Fig. 4. The VPS34 C2HH is also a critical element for the interaction of complex I with Rab1a.

a, b GTP-locked Rab1a (Q70L) and all four components of complex I, containing either C-terminally EGFP-tagged WT (a) or mutant REIE > AAAA VPS34 (b), were coexpressed in HEK293T cells. Confocal images show the localisation of mCherry-Rab1a–Q70L (magenta) and VPS34-GFP (cyan). The REIE mutant in VPS34 reduces colocalization of complex I with Rab1a (e, quantitated as described in ‘Methods’ section). c, d GTP-locked Rab1a (Q70L) and all four components of complex II, containing either C-terminally EGFP-tagged WT (c) or mutant REIE > AAAA VPS34 (d), were coexpressed in HEK293T cells.

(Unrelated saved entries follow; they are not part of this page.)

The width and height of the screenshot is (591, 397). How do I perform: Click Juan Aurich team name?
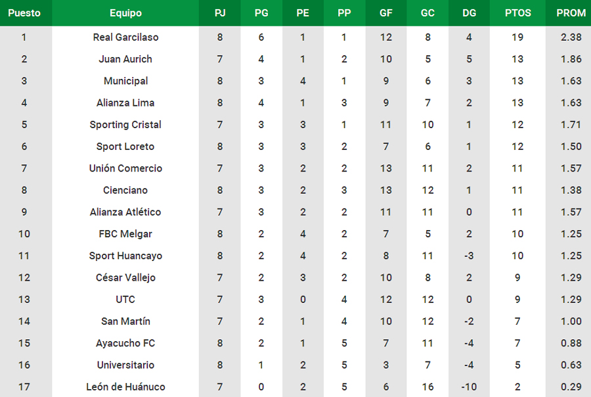click(125, 59)
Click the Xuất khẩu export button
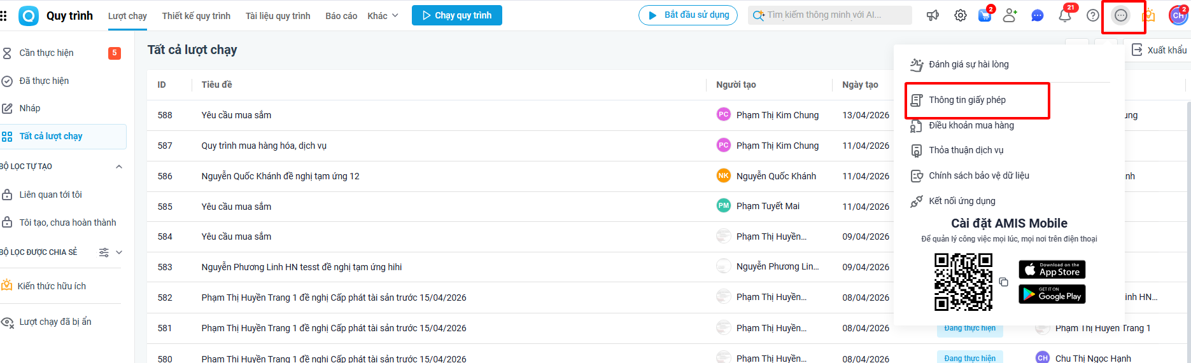The image size is (1191, 363). [x=1159, y=50]
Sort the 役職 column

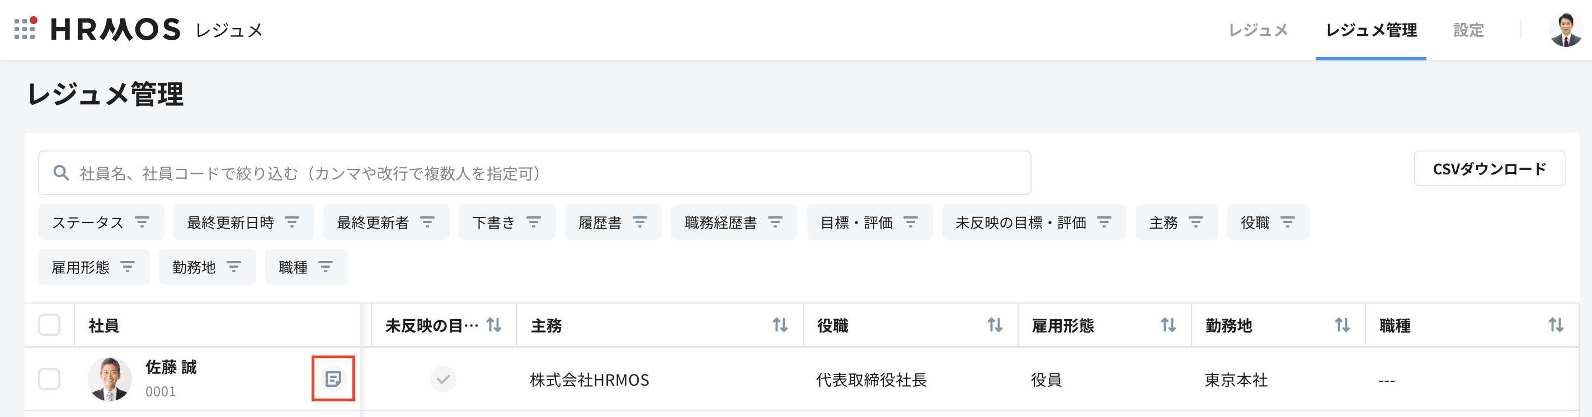tap(994, 325)
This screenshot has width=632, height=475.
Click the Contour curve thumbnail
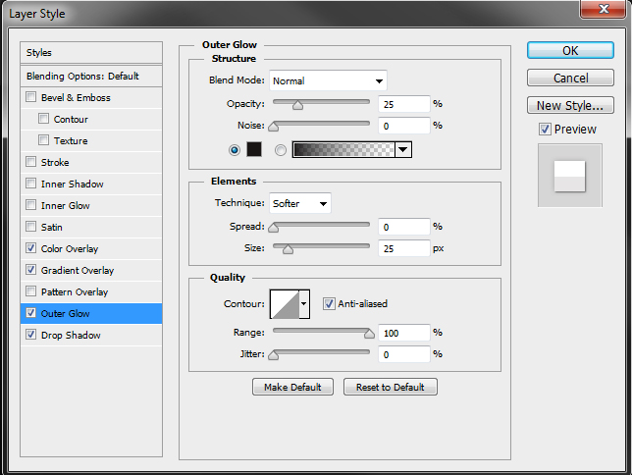285,304
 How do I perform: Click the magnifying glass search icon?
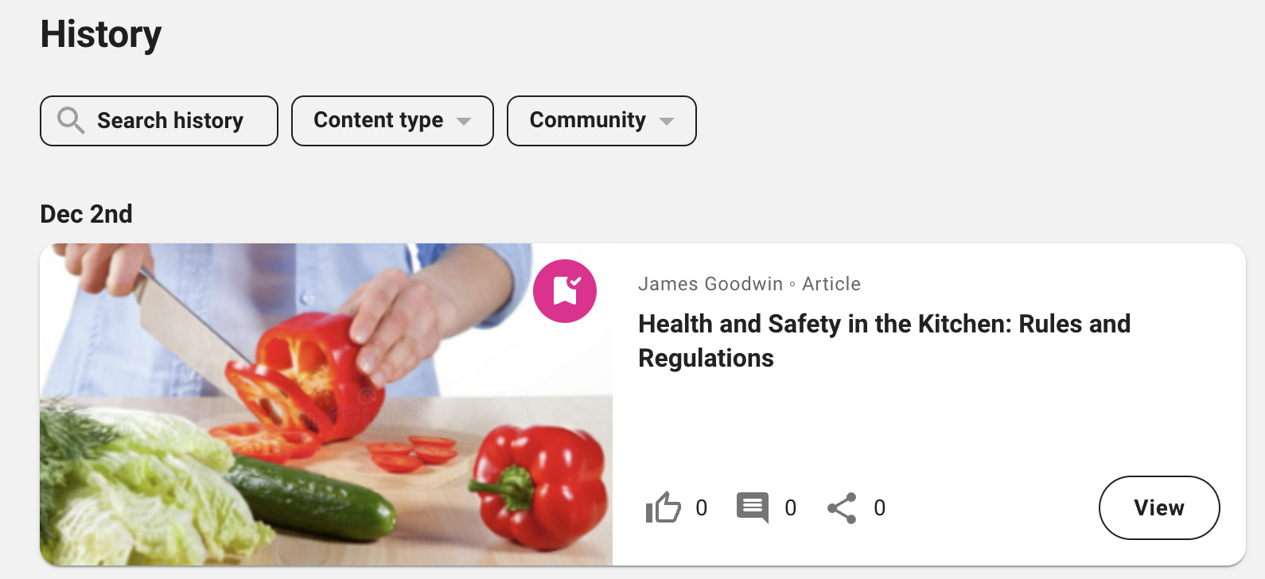click(71, 121)
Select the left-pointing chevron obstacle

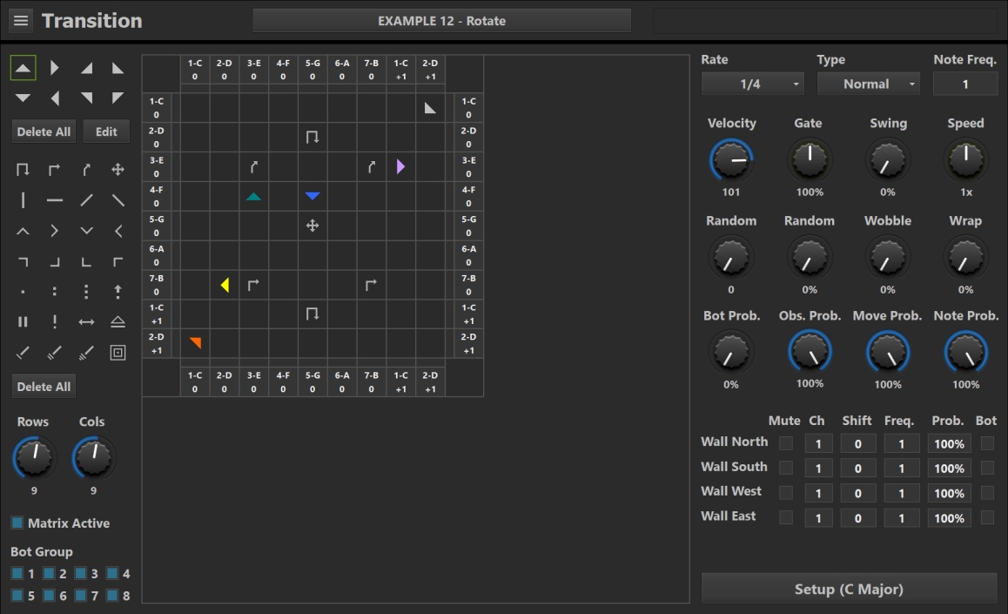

Complex II shows no significant colocalization with Rab1a for either WT or mutant VPS34 (e, quantitated as described in the methods. Error bars: standard deviation. ***: p < 0.0001; n.s.: p > 0.05). Scale bars: 5 μm. f GUV assay of activity of complex I shows that the VPS34 C2HH REIE > AAAA mutation eliminates activation of complex I by Rab1-GTP, without affecting the basal activity. Micrographs: AF647-PX signals at the end of reactions. Scale bars: 5 μm. g The initial rates in the GUV assay (AF647-PX fluorescence change/min in arbitrary units, AU) in f are depicted. ***: p < 0.001; n.s.: p > 0.05. Source data are provided as a Source Data file.